====== Stored rows ======
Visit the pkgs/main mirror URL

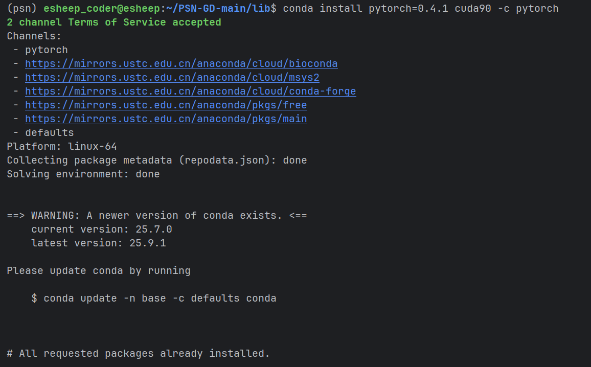[x=166, y=119]
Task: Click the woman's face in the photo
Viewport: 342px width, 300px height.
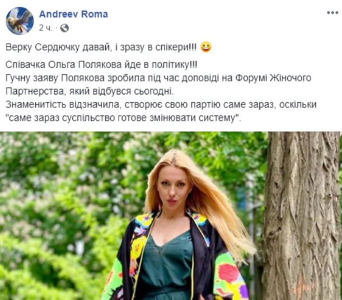Action: point(174,191)
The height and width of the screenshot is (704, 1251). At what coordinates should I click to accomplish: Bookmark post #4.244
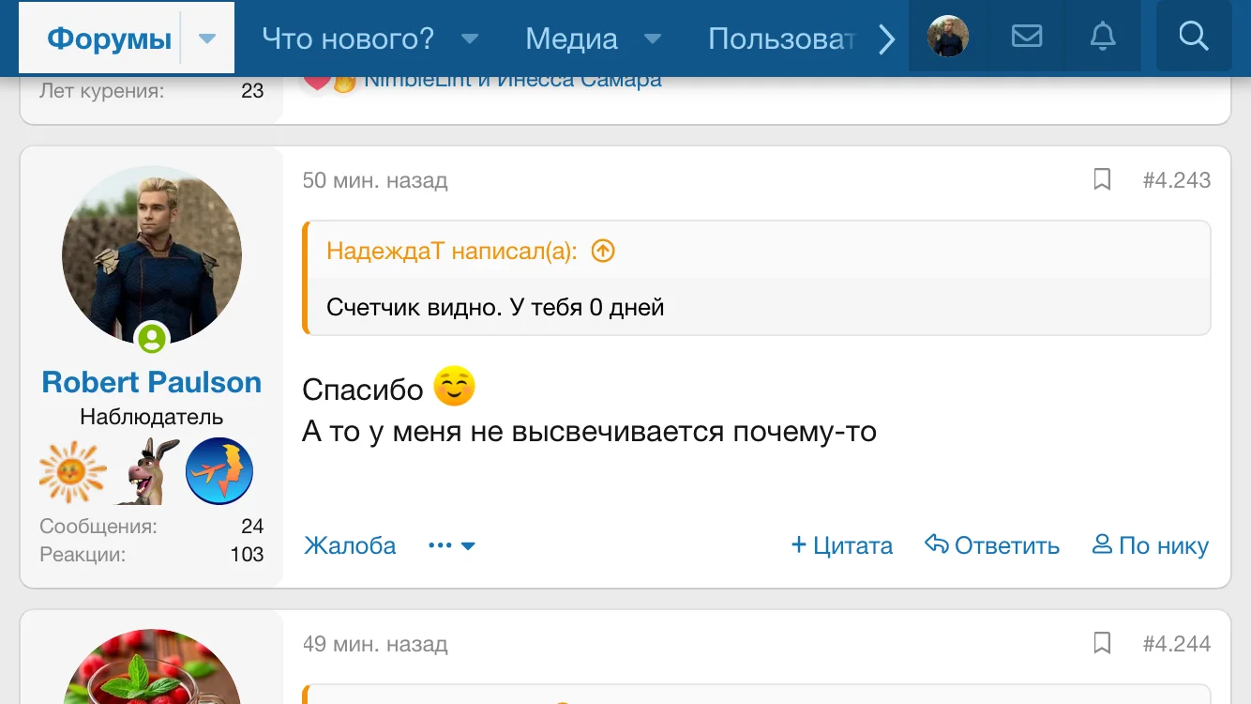click(1102, 643)
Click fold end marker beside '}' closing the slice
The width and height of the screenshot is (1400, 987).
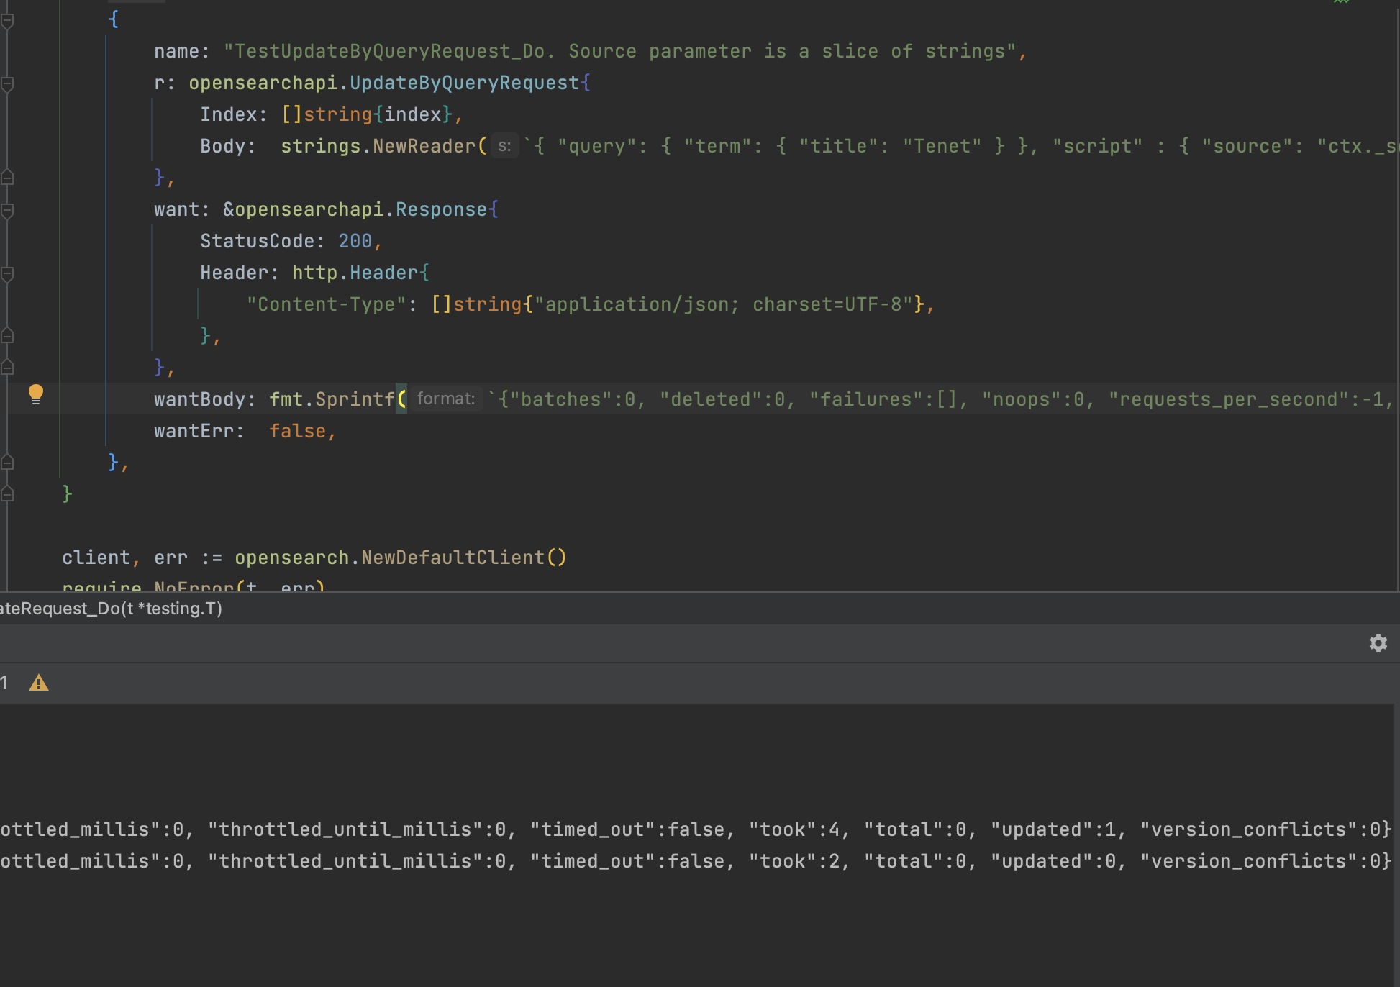(8, 494)
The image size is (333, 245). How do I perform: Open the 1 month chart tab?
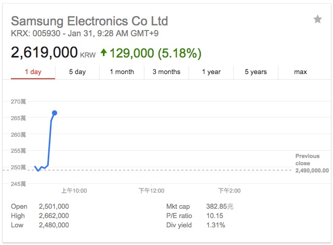pyautogui.click(x=122, y=72)
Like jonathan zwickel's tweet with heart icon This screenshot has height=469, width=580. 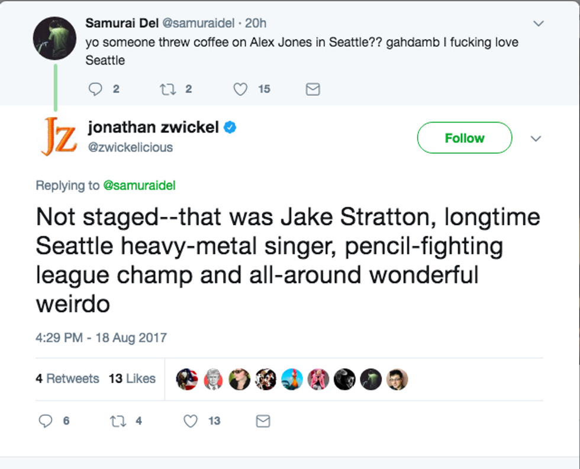[191, 421]
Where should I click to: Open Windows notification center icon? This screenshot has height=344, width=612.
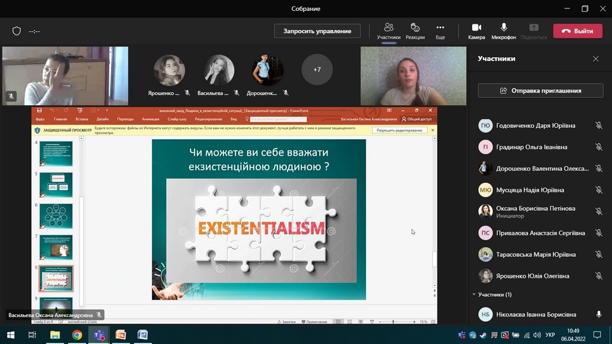point(596,334)
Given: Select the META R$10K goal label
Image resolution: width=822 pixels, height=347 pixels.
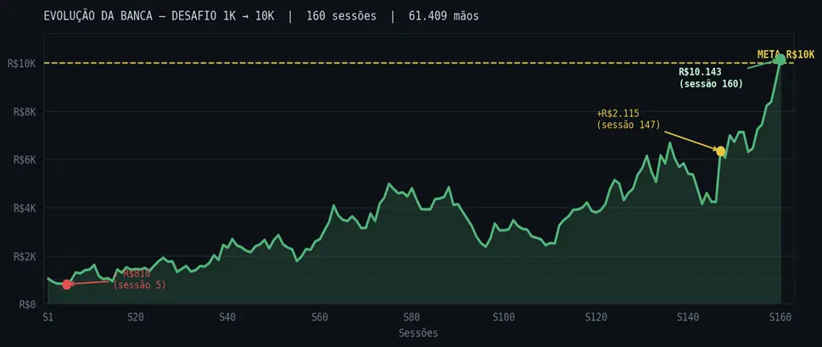Looking at the screenshot, I should (x=786, y=54).
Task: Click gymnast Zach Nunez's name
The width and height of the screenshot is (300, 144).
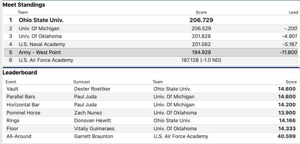Action: (x=88, y=113)
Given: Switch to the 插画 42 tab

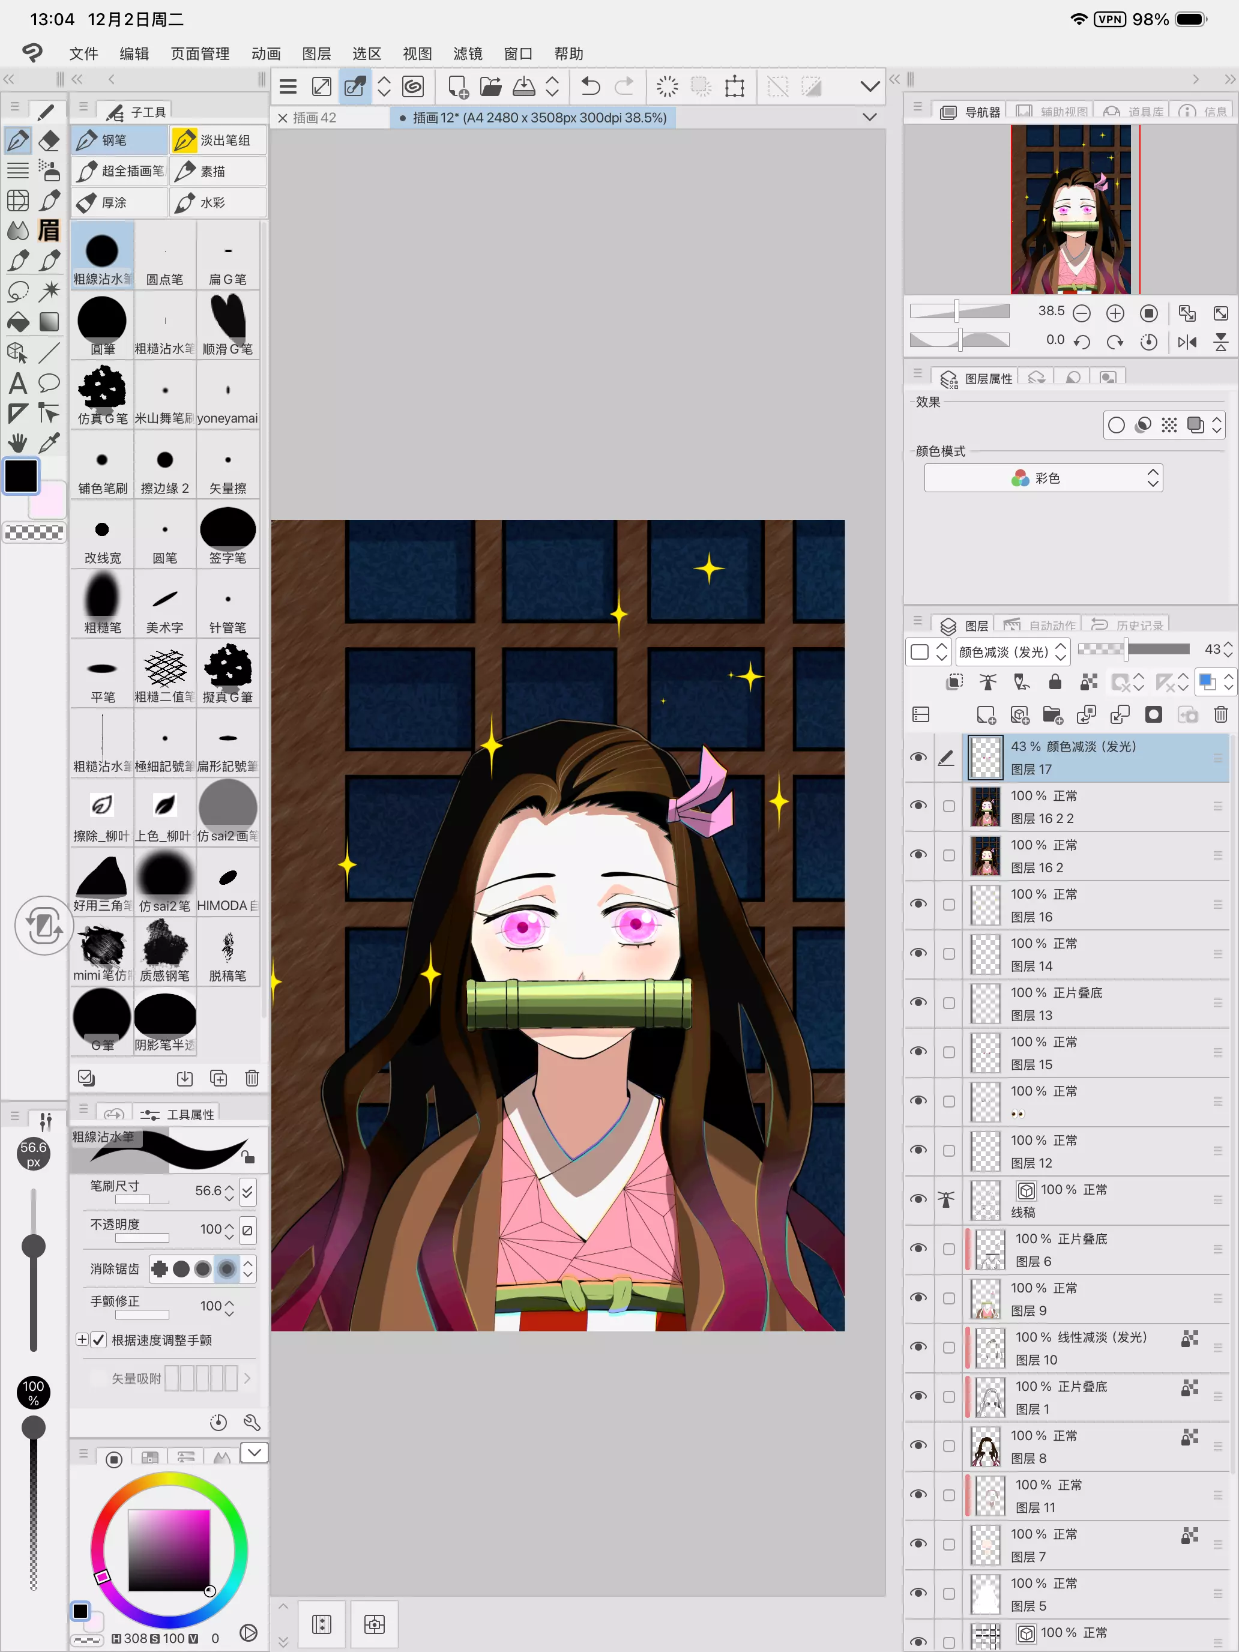Looking at the screenshot, I should tap(314, 117).
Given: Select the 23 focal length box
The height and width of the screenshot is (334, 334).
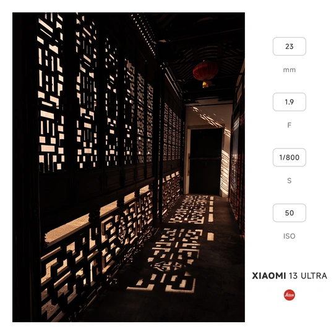Looking at the screenshot, I should (289, 46).
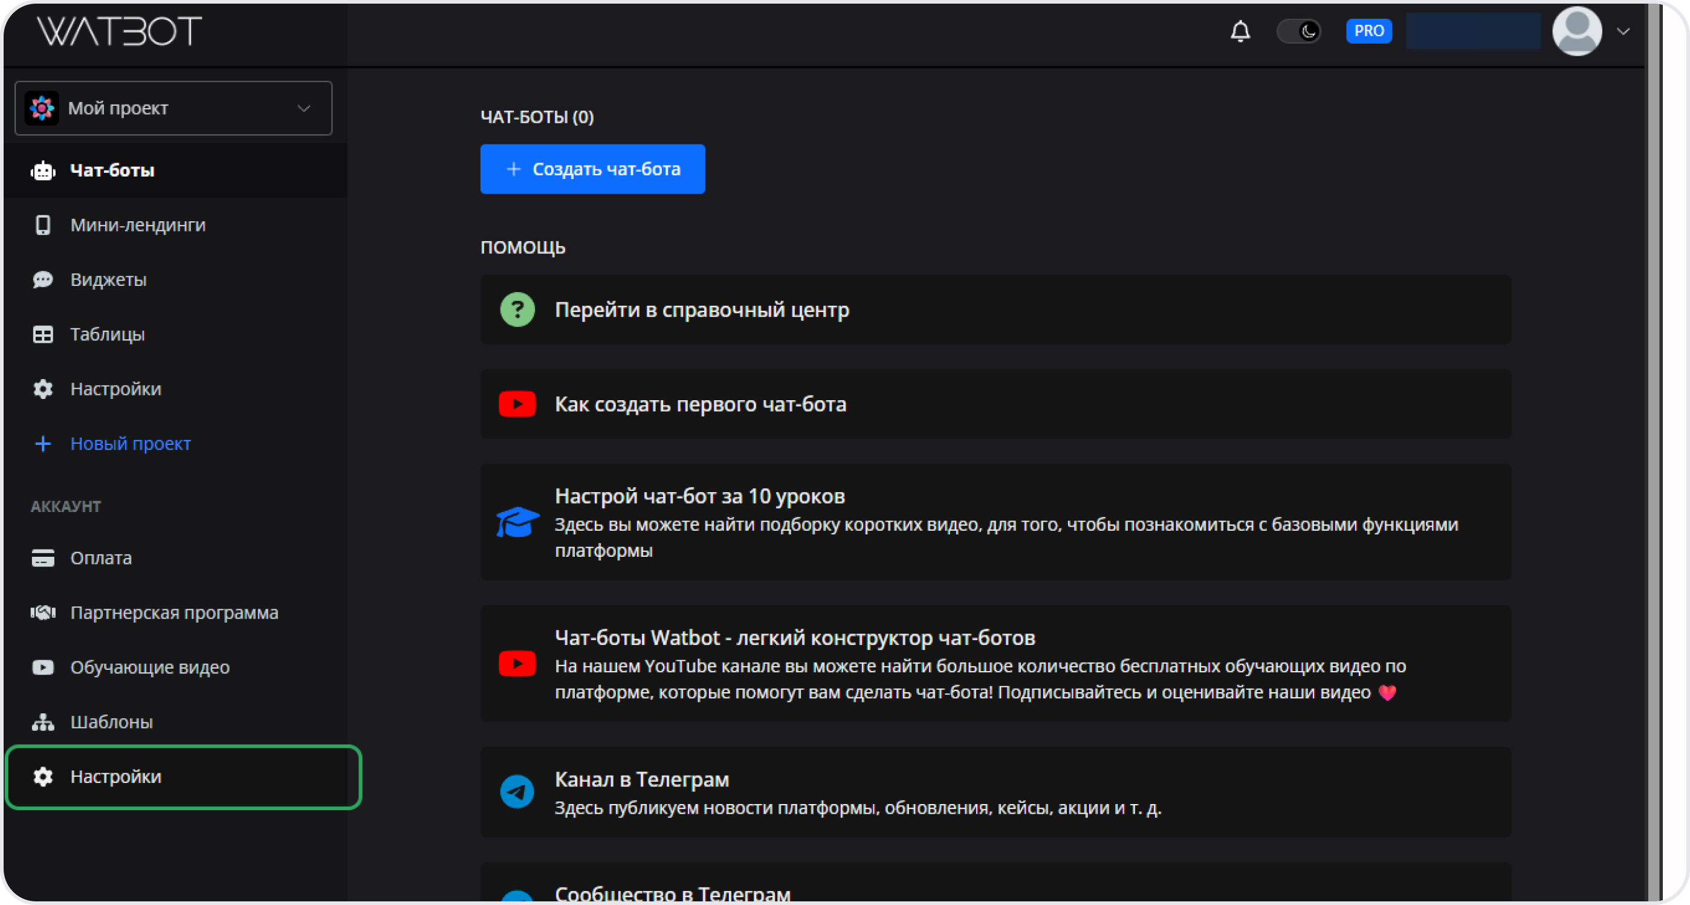Click the Оплата card icon

coord(43,558)
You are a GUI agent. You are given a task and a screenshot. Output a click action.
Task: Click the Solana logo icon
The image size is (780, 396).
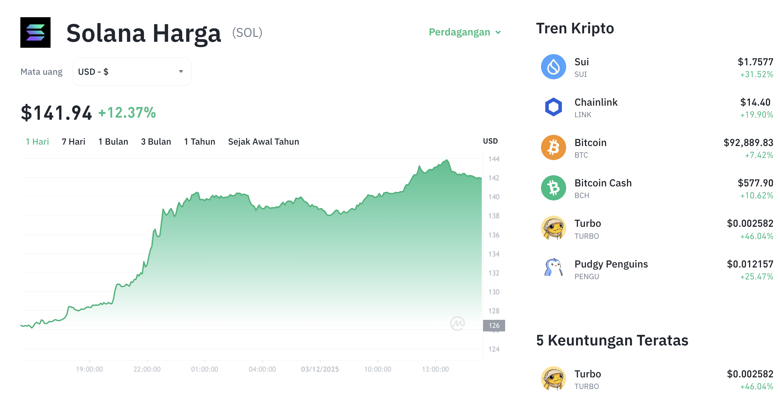point(35,33)
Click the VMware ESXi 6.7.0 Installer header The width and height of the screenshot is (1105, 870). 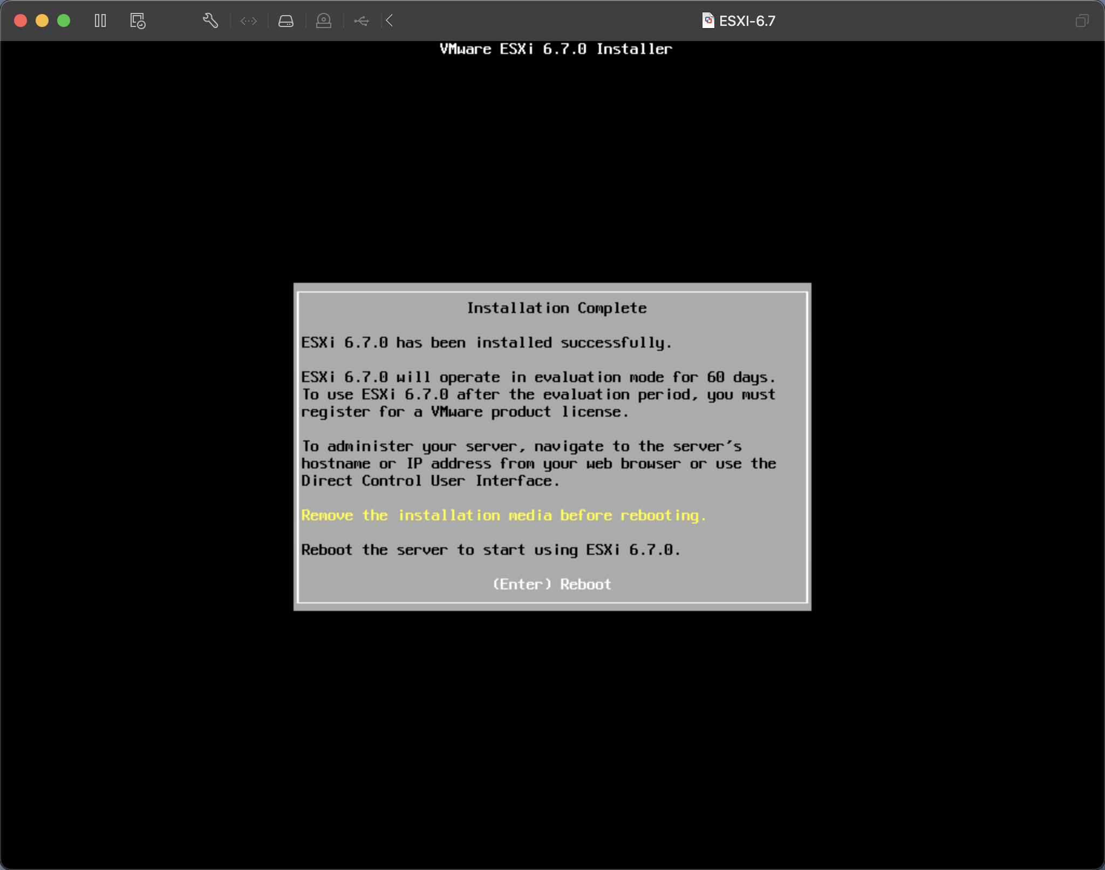(556, 49)
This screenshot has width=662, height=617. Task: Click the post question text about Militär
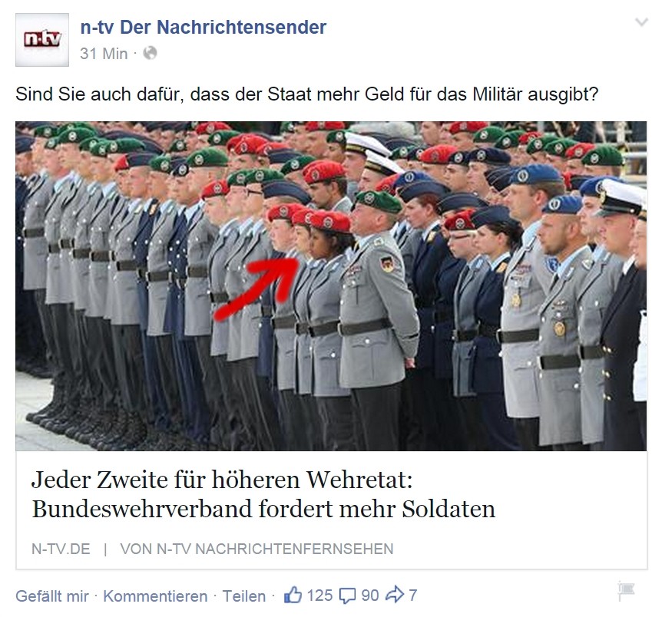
======
Duplicate the rows from the line with "Task: Click gymnast Zach Nunez's name" up to and including the line with "Looking at the screenshot, I should tap(314, 117).", leaving the pictures out of your copy.

Problem solution:
Task: Click gymnast Zach Nunez's name
The width and height of the screenshot is (300, 144).
Action: (x=88, y=113)
Given: Switch to the 插画 42 tab

Looking at the screenshot, I should tap(314, 117).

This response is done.